Private Policing Options for the Poor

December 15, 2011

Protection against criminality is a traditional function of government.  Where government fails, however, people often turn to the private sector.  The need for private security is greatest for low-income families, since they are victimized by crime more often than other income groups.  All too often, however, regulations price low-income families out of the market for private protection, say Kai Jaeger, a graduate student at Duke University, and Edward P. Stringham, the Lloyd V. Hackley Endowed Chair for Capitalism and Free Enterprise Studies at Fayetteville State University.

At the most basic level locks, alarms and armed self-defense are important forms of private security.  Private security also includes informal volunteer policing and professional armed private police.

  • Economists Bruce Benson and Brent Mast have found evidence that private police reduce murder, robbery and auto theft, and strong evidence that private policing reduces rape.
  • Private security agencies also tend to provide services at lower prices than off-duty public officers, enabling poorer communities to buy their own security force.

Despite the benefits of private policing agencies, some high-crime neighborhoods do not hire them.  Among the likely reasons are the cost of regulation and conflicts of interest among regulators.

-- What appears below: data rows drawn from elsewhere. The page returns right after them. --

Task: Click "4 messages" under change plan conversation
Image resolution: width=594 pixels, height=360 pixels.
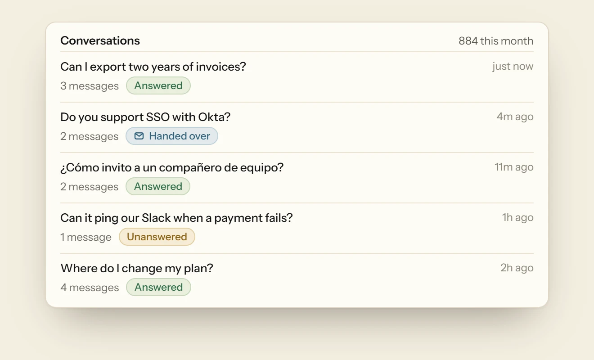Action: (x=90, y=288)
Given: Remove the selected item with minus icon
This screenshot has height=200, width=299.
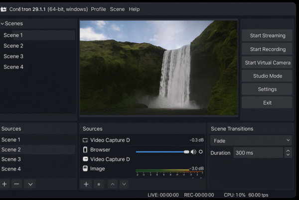Looking at the screenshot, I should coord(16,184).
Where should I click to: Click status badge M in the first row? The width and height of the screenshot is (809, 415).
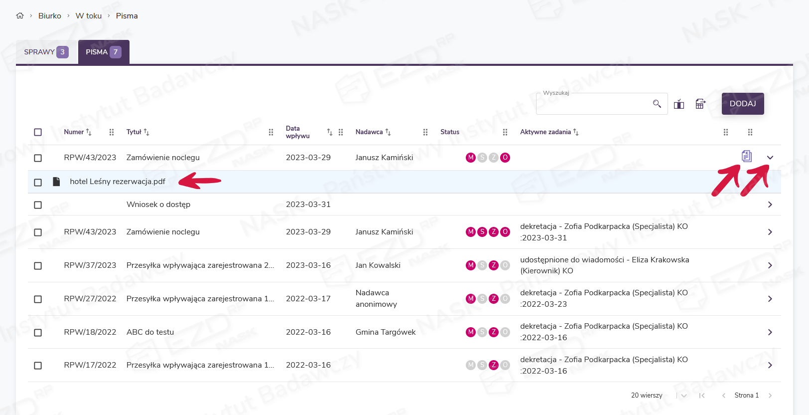click(x=470, y=158)
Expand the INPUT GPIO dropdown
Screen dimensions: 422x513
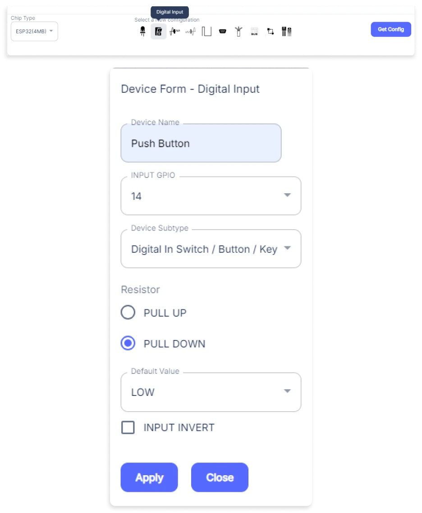(x=211, y=196)
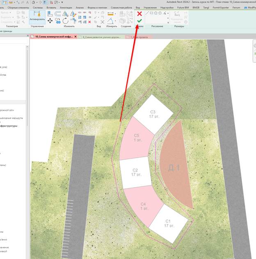256x259 pixels.
Task: Select the Move tool with four arrows
Action: [50, 21]
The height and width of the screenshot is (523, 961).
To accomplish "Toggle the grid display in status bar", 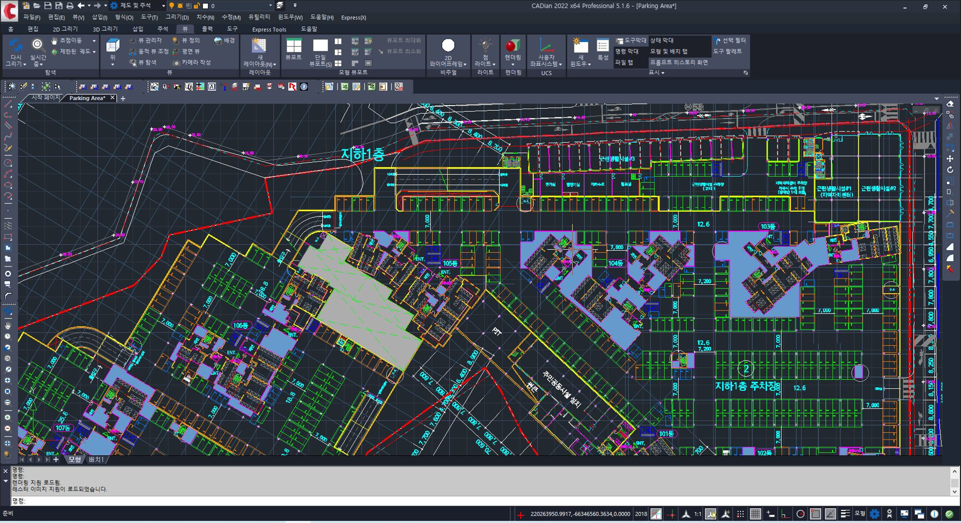I will click(x=755, y=514).
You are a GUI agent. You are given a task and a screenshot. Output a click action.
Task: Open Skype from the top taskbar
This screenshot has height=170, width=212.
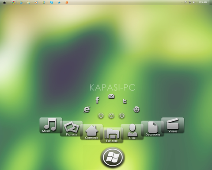coord(51,3)
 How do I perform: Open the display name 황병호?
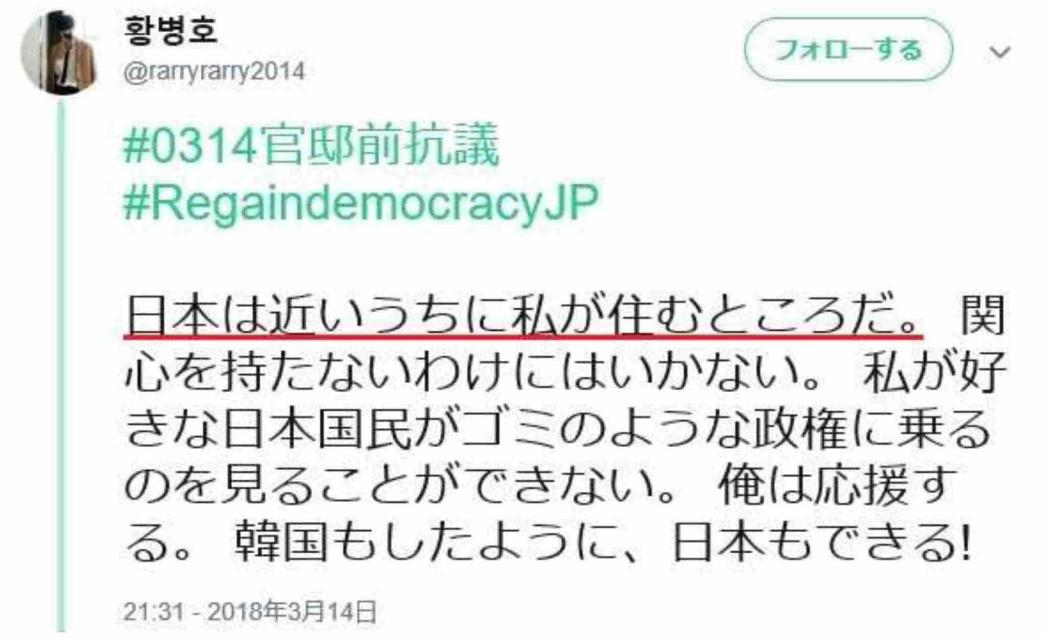coord(171,30)
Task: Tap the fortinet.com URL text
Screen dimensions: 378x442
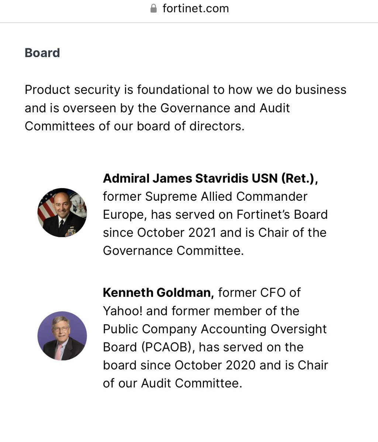Action: coord(195,8)
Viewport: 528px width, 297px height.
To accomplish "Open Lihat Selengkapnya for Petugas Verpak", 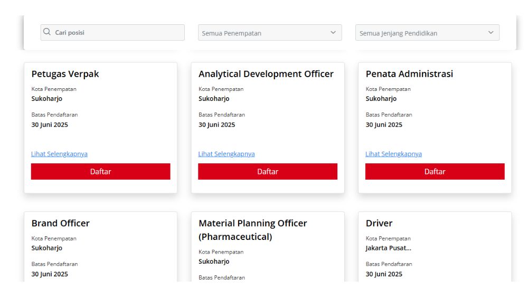I will (x=59, y=154).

Moreover, some regulations have dubious public safety rationale.  For example, San Francisco regulates the color of the city's private Patrol Special Police officers' uniforms and requires them to give the police access to proprietary information they can use to their competitive advantage, such as information about private contracts.

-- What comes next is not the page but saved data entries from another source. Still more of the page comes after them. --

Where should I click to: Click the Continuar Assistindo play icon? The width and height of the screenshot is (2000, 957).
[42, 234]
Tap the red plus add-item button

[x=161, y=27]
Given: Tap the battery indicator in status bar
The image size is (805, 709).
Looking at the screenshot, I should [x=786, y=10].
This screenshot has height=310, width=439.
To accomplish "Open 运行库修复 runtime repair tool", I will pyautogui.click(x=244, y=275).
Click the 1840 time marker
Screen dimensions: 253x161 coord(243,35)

Additionally, regulators might block access to private alternatives because of their personal and/or institutional interest in the security market. 

  • Indeed, off-duty work is a lucrative opportunity for San Francisco police officers.
  • Data from 2008 indicates that approximately 50 percent of the 2,300 strong police department work off-duty, earning an extra $9.5 million.

Private policing is an important policy option that should be considered by communities across the country.  Although many policymakers believe that private officers might abuse their power because they are not as accountable as the public police, a 2006 report from the Colorado Department of Regulatory Agencies found no evidence that private security guards abuse their power, even in the absence of statewide regulation.